ROFeb 2, 2019

A Hybrid Control Design for Autonomous Vehicles at Uncontrolled Intersections

arXiv:1902.00597v13 citations
Originality Incremental advance
AI Analysis

This addresses safety and trust in autonomous driving for pedestrians and vehicle operators, but it is incremental as it builds on existing control methods.

The paper tackled the problem of autonomous vehicle-pedestrian interaction at unsignalized intersections by modeling pedestrian gap acceptance and developing a hybrid controller with four modes, which was validated through simulation and compared to a POMDP solution, with experimental results on a research vehicle.

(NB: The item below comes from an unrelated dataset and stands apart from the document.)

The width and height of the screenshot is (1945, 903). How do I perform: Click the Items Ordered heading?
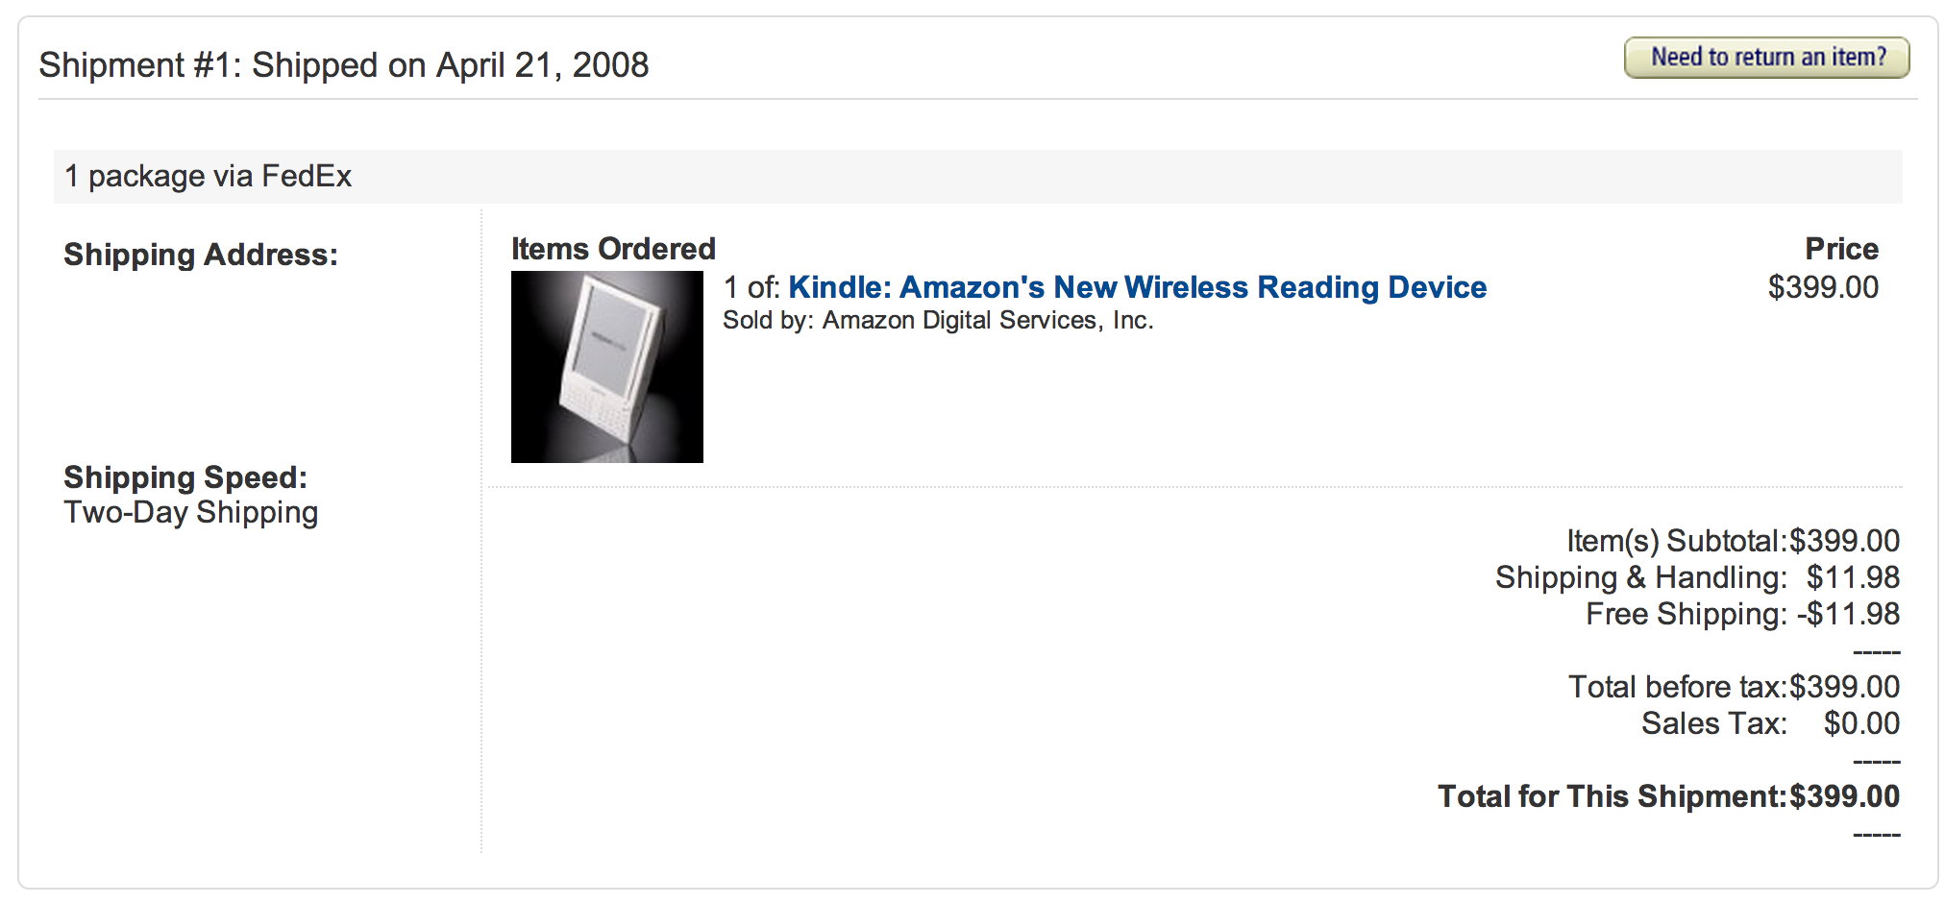pyautogui.click(x=613, y=249)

As autonomous vehicles (AVs) inch closer to reality, a central requirement for acceptance will be earning the trust of humans in everyday driving situations. In particular, the interaction between AVs and pedestrians is of high importance, as every human is a pedestrian at some point of the day. This paper considers the interaction of a pedestrian and an autonomous vehicle at a mid-block, unsignalized intersection where there is ambiguity over when the pedestrian should cross and when and how the vehicle should yield. By modeling pedestrian behavior through the concept of gap acceptance, the authors show that a hybrid controller with just four distinct modes allows an autonomous vehicle to successfully interact with a pedestrian across a continuous spectrum of possible crosswalk entry behaviors. The controller is validated through extensive simulation and compared to an alternate POMDP solution and experimental results are provided on a research vehicle for a virtual pedestrian.